Work to complete: The output must match the entries below exactly, with pictures removed.

*** Begin section ***

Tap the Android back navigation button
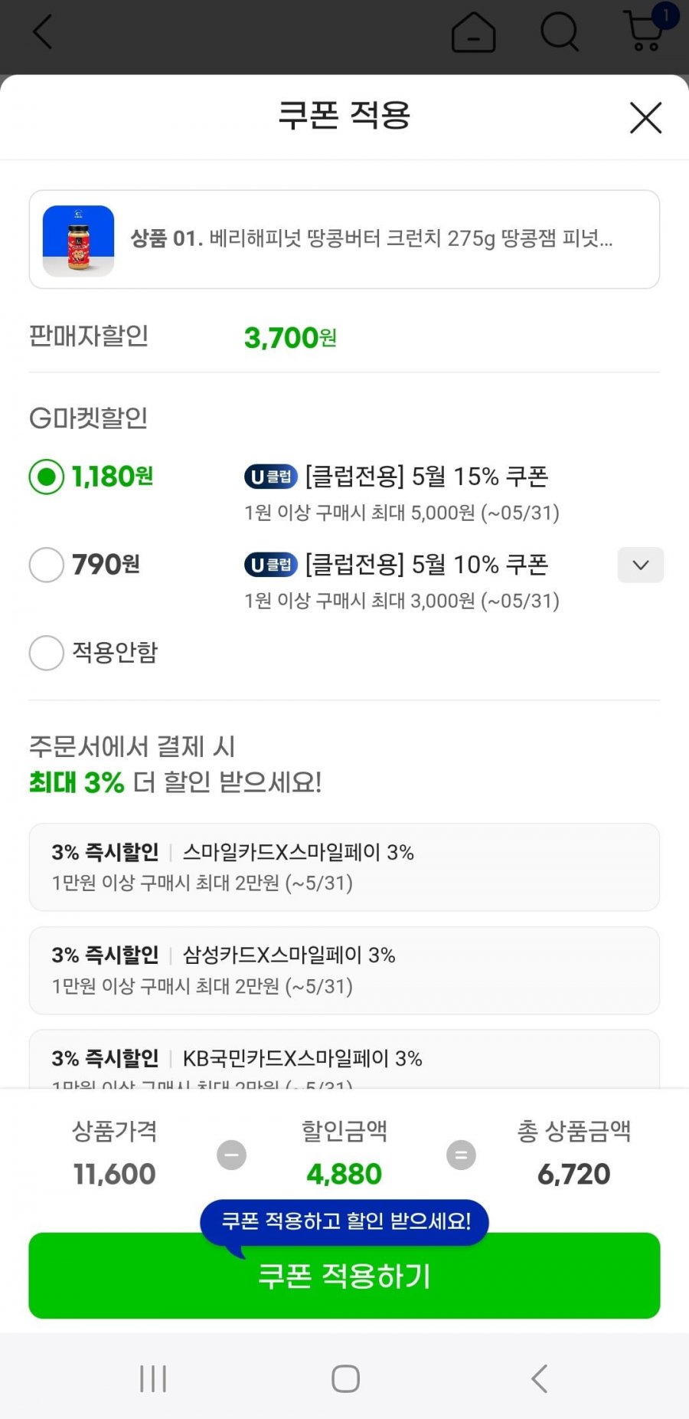The height and width of the screenshot is (1419, 689). (x=539, y=1378)
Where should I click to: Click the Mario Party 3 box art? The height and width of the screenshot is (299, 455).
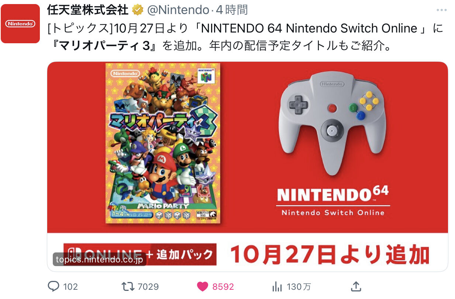(163, 143)
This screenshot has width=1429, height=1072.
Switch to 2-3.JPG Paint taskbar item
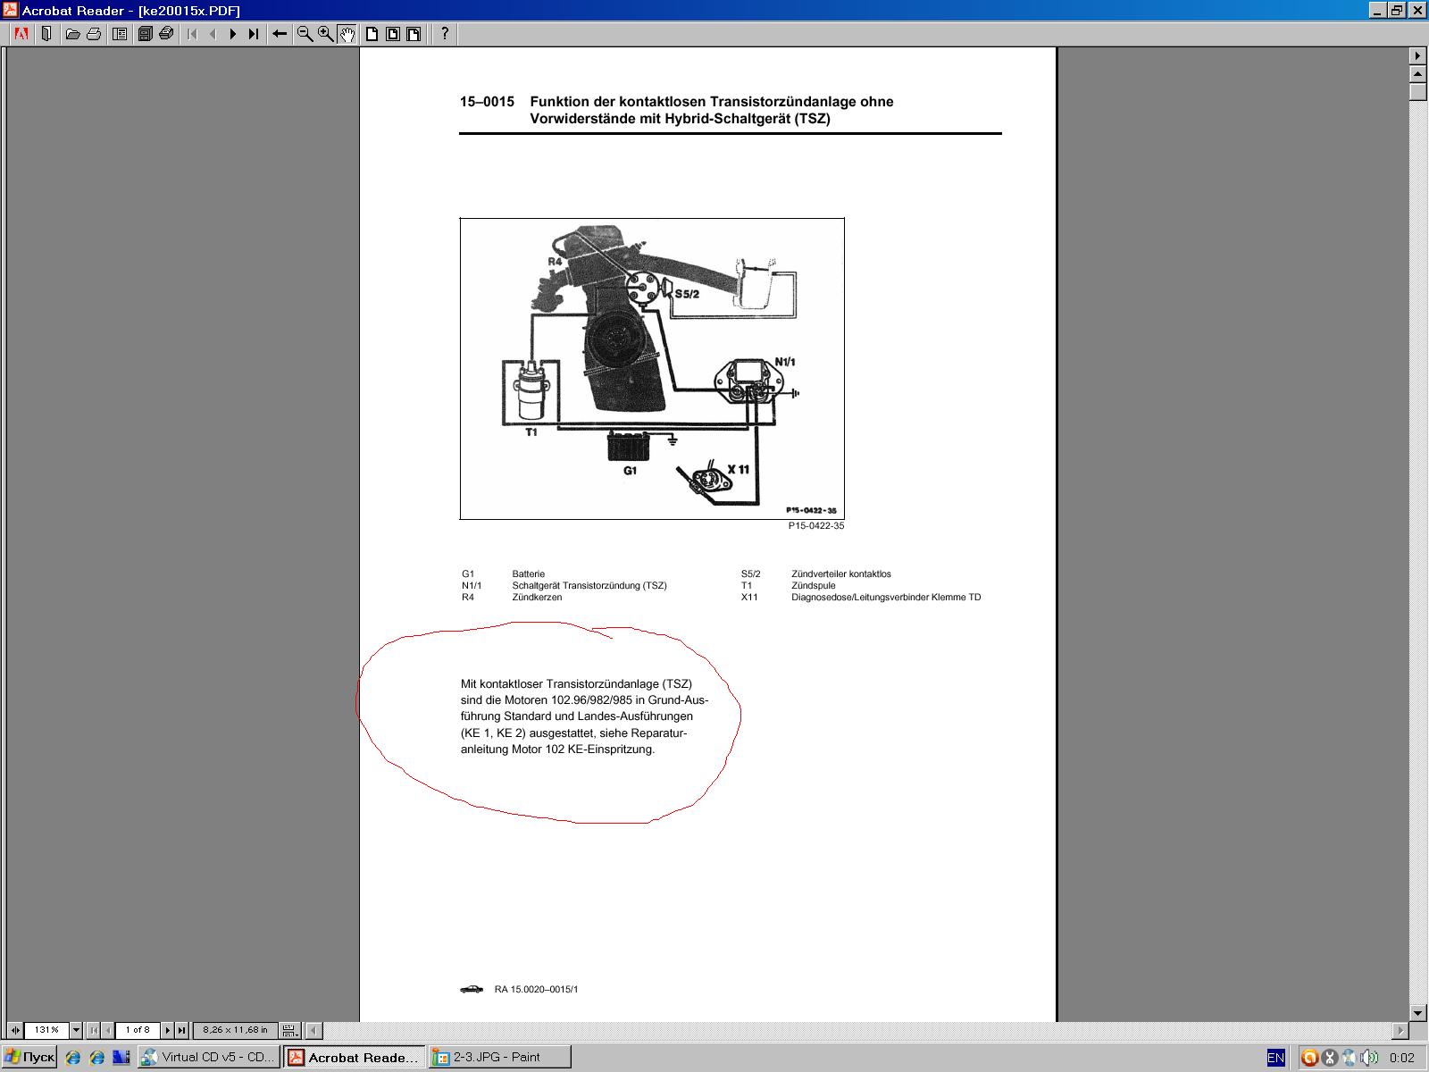pos(498,1057)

*** End section ***

Task solution:
Tap the Android back navigation button
The height and width of the screenshot is (1419, 689). (x=539, y=1378)
Where should I click to: Click the Mario Party 3 box art? The height and width of the screenshot is (299, 455).
(163, 143)
This screenshot has width=1429, height=1072.
Switch to 2-3.JPG Paint taskbar item
pos(498,1057)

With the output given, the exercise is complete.